** start of Text excerpt **

Type:	Package
Title:	Panel Quantile Autoregressive Distributed Lag Model
Version:	1.0.1
Date:	2026-02-20
Description:	Estimation of Panel Quantile Autoregressive Distributed Lag (PQARDL) models that combine panel ARDL methodology with quantile regression. Supports Pooled Mean Group (PMG), Mean Group (MG), and Dynamic Fixed Effects (DFE) estimators across multiple quantiles. Computes long-run cointegrating parameters, error correction term speed of adjustment, half-life of adjustment, and performs Wald tests for parameter equality across quantiles. Based on the econometric frameworks of Pesaran, Shin, and Smith (1999) <doi:10.1080/01621459.1999.10474156>, Cho, Kim, and Shin (2015) <doi:10.1016/j.jeconom.2015.02.030>, and Bildirici and Kayikci (2022) <doi:10.1016/j.energy.2022.124303>.
License:	GPL-3
Encoding:	UTF-8
LazyData:	true
Depends:	R (≥ 3.5.0)
Imports:	stats, quantreg
Suggests:	testthat (≥ 3.0.0)
RoxygenNote:	7.3.3
Config/testthat/edition:	3
NeedsCompilation:	no
Packaged:	2026-03-07 13:56:08 UTC; acad_
Author:	Muhammad Alkhalaf [aut, cre, cph], Merwan Roudane [ctb] (Original Stata implementation)

** end of Text excerpt **

Directions for this task. Extend the R package listing for the panel quantile autoregressive distributed lag model past its last line. The data after this point come from a different source than the package listing.

** start of Dataset content **

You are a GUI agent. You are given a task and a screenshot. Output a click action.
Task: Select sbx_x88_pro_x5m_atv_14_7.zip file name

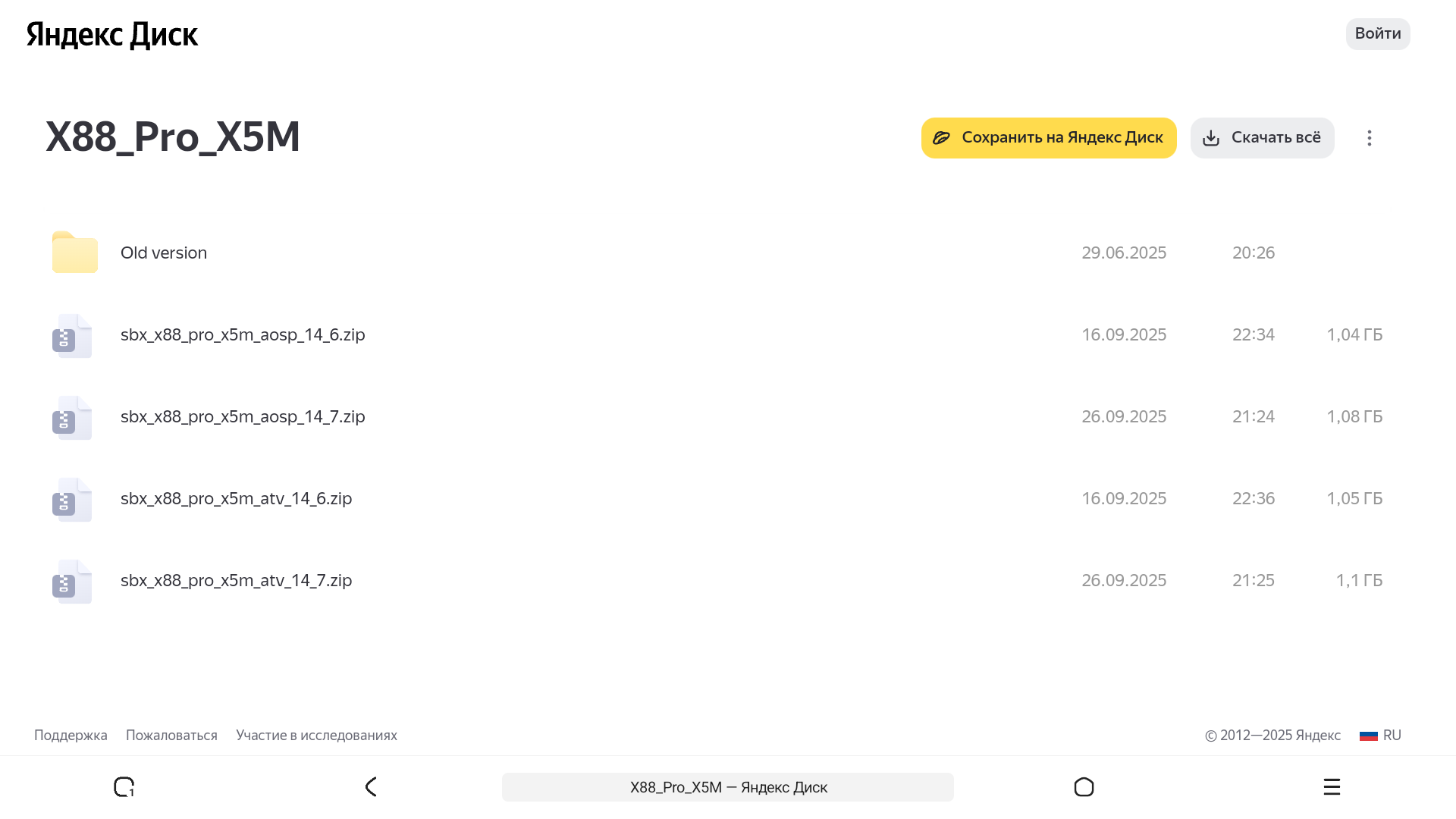(x=236, y=580)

** end of Dataset content **

In response.
Maintainer:	Muhammad Alkhalaf <muhammedalkhalaf@gmail.com>
Repository:	CRAN
Date/Publication:	2026-03-12 08:10:03 UTC

Panel Quantile Autoregressive Distributed Lag Model

Description

The xtpqardl package provides functions for estimating Panel Quantile Autoregressive Distributed Lag (PQARDL) models. It combines the panel ARDL methodology of Pesaran, Shin, and Smith (1999) with quantile regression to allow for heterogeneous effects across the conditional distribution of the response variable.

Details

The main function is xtpqardl, which estimates PQARDL models using Pooled Mean Group (PMG), Mean Group (MG), or Dynamic Fixed Effects (DFE) estimators. Key features include:

• Estimation at multiple quantiles simultaneously

• Long-run cointegrating parameter estimation

• Error correction term (ECT) speed of adjustment

• Half-life of adjustment computation

• Wald tests for parameter equality across quantiles

• Impulse response function computation

• Automatic lag selection using BIC or AIC

Main Functions

• xtpqardl: Estimate PQARDL model

• summary.xtpqardl: Detailed results summary

• wald_test: Test parameter equality across quantiles

• compute_irf: Compute impulse response function

Author(s)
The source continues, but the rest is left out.